Although something like this may be more straightforward to do using Reactive Framework and doing items.ToObservable. That would look like this:

static Task<int> Foo(IEnumerable<int> items, CancellationToken token)
{
    var sum = 0;
    var tcs = new TaskCompletionSource<int>();
    var obs = items.ToObservable(ThreadPoolScheduler.Instance);
    token.Register(() => tcs.TrySetCanceled());
    obs.Subscribe(i => sum += i, tcs.SetException, () => tcs.TrySetResult(sum), token);
    return tcs.Task;
}

How about creating a wrapper around the enumerable that is itself cancellable between items?

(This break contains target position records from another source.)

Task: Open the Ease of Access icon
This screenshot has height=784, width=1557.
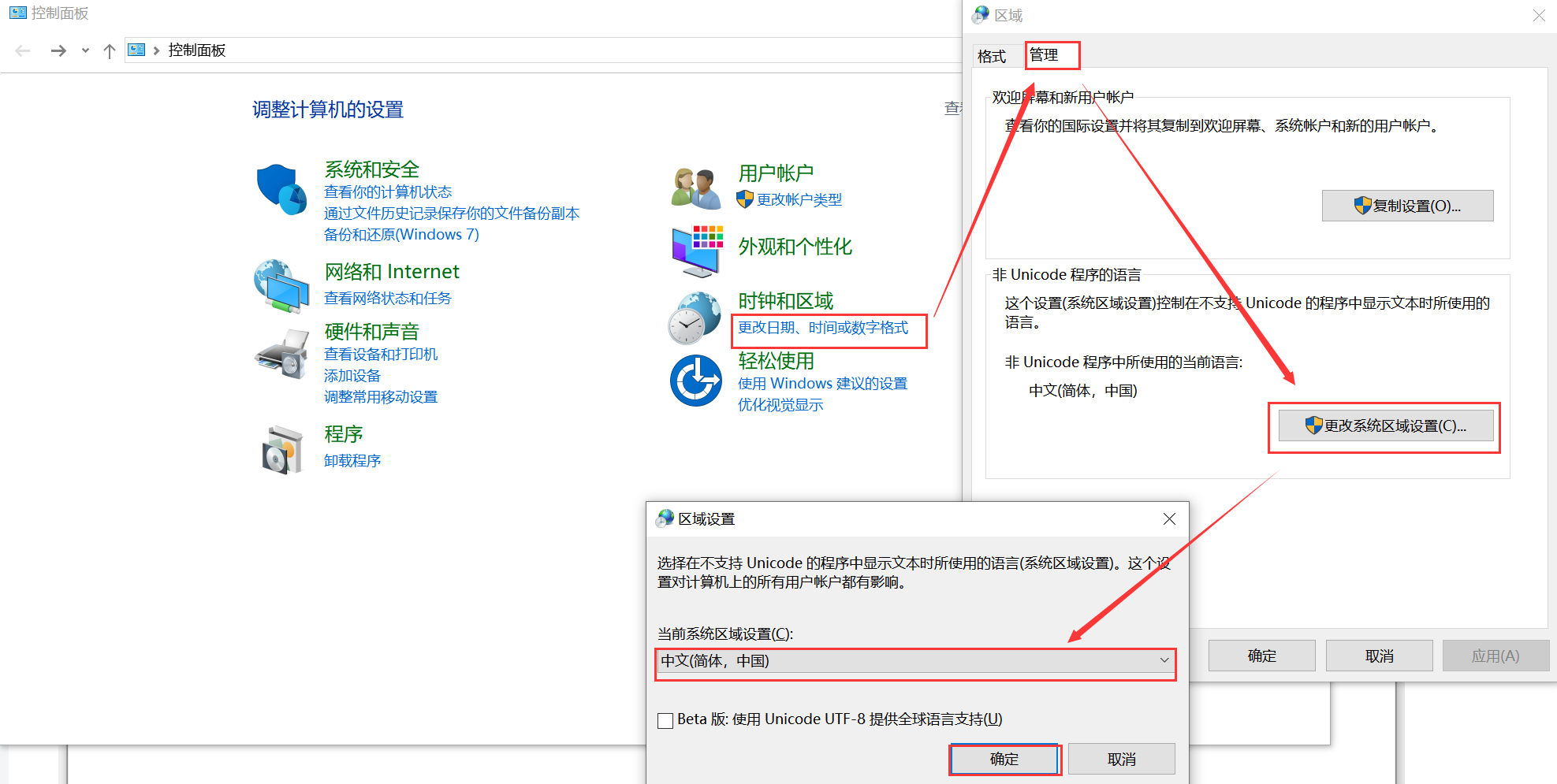Action: click(x=695, y=381)

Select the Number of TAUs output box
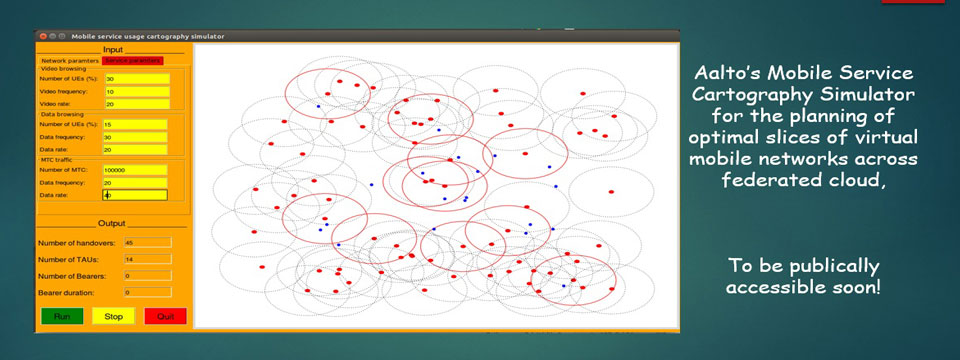point(148,259)
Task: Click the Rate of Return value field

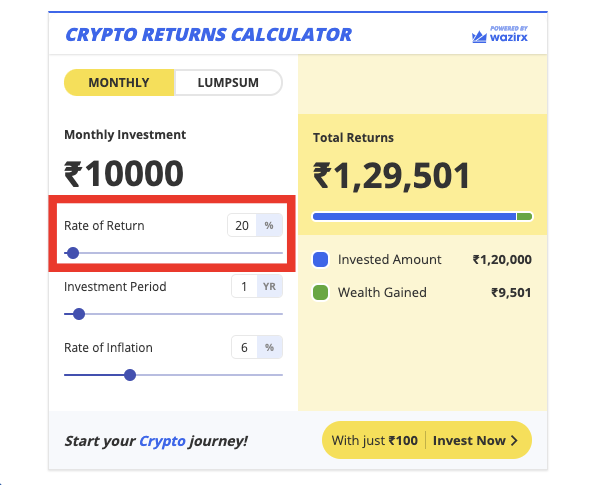Action: coord(242,225)
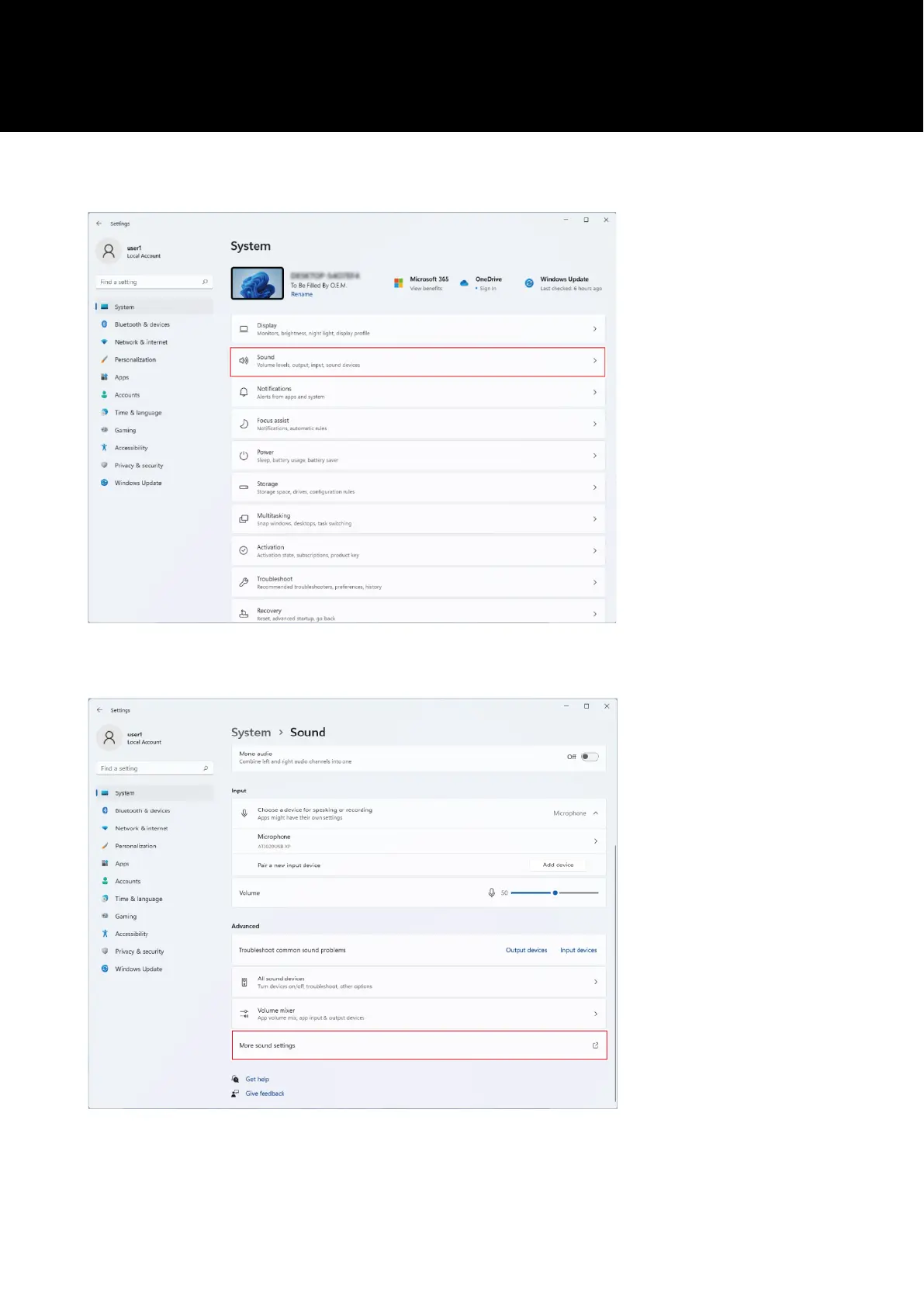Screen dimensions: 924x1307
Task: Click the Power icon in System list
Action: [x=244, y=456]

IEnumerable<T> CancellableEnum<T>(IEnumerable<T> items, CancellationToken ct) {
    foreach (var item in items) {
        ct.ThrowIfCancellationRequested();
        yield return item;
    }
}

...though that seems to be kind of what Foo() already does. If you have some place where this enumerable blocks literally infinitely (and it's not just very slow), then what you would do is add a timeout and/or a cancellation token to the task.Wait() on the consumer side.